If you’re new to crypto and blockchain technology, you’ll need to take several steps in order to get set up to sell. This includes deciding what cryptocurrency you want, getting a digital wallet, purchasing your currency, and then continuing to manage your digital assets over an extended period of time.
This guide from NerdWallet can help you get started with bitcoin, but the process is similar for all other digital currencies trading on the market today.
As a digital artist, this is a necessary first step to selling NFTs, because your crypto art will be bought and sold using these forms of payment — and you need to be able to pay for setup fees, receive funds from your auction, and more.
Creating NFTs Is Easy but Expensive
There are several great marketplaces designed to help you get started when creating NFT artwork.
Each of these platforms has advantages and disadvantages based on what kind of NFT you want to create. For example, SuperRare is known for its social aspect while Nifty Gateway focuses on exclusive content.
But, while the uploading and publishing process is typically straightforward, the cost of creating NFTs can be somewhat deceptive due to transaction fees. For Ethereum users, this is called gas.
These transaction fees fluctuate with supply and demand in the market. Here’s an in-depth explainer, but the basic premise follows:
It costs a lot of computing power to create transactions on the blockchain network, and not all transactions are created equal. Gas and similar transaction fees are there so that the user can cover the operating costs.
Remember the crypto miners that we talked about in the last section? Those miners determine gas fees based on the cost required to process transactions on the network.
When demand is high, you pay more per transaction. When it’s low, you pay less.
If you create your NFT during a peak time, you could end up paying substantially more than if you performed the same task during a low-traffic period.
Crypto Adoption Isn’t Mainstream
From Grimes to Beeple, most of the multi-million dollar sales that we’ve seen in the NFT space come from popular brands and artists with a large fan base.
While it’s possible to get lucky and see huge success in selling NFTs, cryptocurrencies still haven’t gone mainstream. While it’s getting there, true market adoption may still be a long way off.
If your fans aren’t actively using cryptocurrencies, don’t understand it, and don’t want to get involved, then selling exclusive collectibles to your audience may not be successful.
NFTs Could Be a Bubble
Right now, NFTs are a hot commodity, but that could change overnight.
At Team Paperlike, we aren’t financial experts, so we’ll abstain from telling you how to spend your money — but this is something you should strongly consider.
Due to the limited financial regulations surrounding cryptocurrencies, these assets are volatile and prone to fast market shifts and bubbles.
07. Our Opinion
While we believe that cryptocurrencies are here to stay, it’s far too soon to tell how NFTs will truly impact digital art in the long term.
For now, we believe that the market is too far out of reach for many artists and buyers.
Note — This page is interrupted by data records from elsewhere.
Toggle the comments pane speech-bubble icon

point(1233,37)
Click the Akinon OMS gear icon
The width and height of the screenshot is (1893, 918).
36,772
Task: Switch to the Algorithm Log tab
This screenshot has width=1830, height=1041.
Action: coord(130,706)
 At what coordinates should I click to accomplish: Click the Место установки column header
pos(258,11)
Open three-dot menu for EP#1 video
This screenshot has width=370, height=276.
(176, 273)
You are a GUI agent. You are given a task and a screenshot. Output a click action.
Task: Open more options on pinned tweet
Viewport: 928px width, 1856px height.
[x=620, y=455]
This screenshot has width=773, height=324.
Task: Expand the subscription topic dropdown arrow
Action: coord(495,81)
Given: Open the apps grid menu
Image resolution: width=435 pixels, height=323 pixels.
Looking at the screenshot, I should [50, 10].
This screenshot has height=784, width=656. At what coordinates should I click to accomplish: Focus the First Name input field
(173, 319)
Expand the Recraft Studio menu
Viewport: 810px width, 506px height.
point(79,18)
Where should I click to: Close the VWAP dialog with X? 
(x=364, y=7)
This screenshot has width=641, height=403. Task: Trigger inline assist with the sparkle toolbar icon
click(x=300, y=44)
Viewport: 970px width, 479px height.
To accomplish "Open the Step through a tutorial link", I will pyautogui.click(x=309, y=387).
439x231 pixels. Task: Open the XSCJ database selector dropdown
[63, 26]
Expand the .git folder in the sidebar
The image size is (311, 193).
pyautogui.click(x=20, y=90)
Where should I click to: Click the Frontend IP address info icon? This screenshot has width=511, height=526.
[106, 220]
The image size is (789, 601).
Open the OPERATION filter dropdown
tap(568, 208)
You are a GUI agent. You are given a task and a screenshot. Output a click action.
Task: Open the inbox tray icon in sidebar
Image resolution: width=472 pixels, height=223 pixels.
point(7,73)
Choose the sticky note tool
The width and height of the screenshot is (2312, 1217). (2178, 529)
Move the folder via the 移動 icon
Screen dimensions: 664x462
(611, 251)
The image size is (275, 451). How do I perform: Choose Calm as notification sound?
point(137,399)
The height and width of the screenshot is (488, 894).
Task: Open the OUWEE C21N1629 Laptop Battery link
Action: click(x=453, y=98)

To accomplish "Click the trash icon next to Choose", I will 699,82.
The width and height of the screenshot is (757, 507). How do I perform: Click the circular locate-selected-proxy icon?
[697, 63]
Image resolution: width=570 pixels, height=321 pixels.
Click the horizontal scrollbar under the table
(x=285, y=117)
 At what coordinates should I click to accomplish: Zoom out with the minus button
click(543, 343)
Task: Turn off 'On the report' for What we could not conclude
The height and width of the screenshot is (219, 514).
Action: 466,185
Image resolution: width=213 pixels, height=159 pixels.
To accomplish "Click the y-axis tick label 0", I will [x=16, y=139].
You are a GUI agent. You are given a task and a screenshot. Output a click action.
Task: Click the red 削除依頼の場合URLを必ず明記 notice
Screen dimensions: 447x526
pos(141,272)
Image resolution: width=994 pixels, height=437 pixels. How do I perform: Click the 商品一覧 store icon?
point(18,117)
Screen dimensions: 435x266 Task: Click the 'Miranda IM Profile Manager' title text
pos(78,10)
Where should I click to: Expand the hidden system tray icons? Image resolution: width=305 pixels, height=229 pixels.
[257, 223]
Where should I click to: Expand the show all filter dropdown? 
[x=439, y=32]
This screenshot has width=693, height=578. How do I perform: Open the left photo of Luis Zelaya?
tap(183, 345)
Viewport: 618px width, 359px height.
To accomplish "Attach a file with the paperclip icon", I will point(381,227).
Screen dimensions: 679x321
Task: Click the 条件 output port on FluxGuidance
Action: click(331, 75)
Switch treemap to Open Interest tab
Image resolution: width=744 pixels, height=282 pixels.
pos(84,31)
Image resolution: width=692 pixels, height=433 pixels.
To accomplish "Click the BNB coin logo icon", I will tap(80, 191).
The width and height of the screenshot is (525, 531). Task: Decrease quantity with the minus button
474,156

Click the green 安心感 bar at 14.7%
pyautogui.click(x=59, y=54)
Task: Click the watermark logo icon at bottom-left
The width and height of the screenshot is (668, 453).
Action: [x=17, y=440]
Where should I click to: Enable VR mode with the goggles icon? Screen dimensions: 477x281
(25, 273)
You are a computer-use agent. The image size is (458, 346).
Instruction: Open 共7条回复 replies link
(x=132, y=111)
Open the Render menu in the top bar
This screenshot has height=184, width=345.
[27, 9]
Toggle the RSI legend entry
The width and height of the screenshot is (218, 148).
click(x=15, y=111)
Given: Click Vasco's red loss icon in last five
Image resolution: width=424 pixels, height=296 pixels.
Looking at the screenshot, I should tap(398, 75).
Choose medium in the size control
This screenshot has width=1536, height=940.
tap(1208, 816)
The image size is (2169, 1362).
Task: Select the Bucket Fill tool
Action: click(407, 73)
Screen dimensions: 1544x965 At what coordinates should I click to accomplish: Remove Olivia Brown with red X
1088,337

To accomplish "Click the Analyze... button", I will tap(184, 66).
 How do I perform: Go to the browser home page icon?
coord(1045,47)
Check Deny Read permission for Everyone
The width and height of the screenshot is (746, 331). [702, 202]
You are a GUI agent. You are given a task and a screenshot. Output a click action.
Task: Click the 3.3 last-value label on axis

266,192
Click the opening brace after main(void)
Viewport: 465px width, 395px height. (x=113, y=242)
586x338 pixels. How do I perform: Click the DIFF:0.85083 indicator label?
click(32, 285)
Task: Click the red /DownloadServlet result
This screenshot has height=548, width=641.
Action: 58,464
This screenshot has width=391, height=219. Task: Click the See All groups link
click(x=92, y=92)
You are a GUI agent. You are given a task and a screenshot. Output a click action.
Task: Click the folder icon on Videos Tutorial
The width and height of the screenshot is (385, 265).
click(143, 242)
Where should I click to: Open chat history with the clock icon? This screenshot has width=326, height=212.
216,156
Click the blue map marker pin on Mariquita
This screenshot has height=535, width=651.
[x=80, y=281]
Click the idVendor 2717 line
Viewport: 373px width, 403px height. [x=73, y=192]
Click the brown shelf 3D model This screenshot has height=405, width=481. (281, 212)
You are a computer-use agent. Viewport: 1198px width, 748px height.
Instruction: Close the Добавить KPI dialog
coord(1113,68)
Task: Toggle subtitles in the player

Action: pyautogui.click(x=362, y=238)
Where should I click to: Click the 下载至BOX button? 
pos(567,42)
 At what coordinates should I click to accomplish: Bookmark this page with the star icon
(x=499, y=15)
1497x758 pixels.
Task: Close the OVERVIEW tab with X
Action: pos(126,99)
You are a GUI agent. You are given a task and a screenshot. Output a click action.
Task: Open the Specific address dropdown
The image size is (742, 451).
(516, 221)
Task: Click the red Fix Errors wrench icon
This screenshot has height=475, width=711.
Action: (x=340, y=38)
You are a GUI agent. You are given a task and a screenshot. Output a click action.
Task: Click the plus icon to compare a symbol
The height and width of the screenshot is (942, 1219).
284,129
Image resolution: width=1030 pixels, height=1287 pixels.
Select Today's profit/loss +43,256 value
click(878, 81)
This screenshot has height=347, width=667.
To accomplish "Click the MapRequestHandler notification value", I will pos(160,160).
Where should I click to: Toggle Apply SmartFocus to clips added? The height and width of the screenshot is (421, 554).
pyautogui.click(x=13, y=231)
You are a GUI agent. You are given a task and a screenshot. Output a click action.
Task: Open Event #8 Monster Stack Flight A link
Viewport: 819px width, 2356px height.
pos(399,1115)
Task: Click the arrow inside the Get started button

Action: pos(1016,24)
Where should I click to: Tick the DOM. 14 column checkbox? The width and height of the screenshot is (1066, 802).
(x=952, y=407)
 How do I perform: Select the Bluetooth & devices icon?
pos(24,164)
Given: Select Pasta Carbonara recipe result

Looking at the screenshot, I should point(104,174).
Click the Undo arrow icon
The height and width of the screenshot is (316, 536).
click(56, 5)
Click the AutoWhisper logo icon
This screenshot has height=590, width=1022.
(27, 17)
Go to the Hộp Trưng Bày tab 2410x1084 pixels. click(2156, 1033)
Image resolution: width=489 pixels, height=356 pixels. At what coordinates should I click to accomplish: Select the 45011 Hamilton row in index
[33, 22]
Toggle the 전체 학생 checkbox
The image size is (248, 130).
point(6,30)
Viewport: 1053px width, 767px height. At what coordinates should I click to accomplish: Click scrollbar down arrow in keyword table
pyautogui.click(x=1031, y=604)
Unless your audience already uses crypto for other purposes, you may be attempting to sell NFT art to buyers who know nothing about you or your work.
The risks surrounding NFTs and the volatility of cryptocurrency make it difficult to recommend getting involved.
The market is flooded with content, user value is difficult to define, and the state of the market is speculative at best.
If you do choose to give crypto art a shot, be sure to proceed with caution.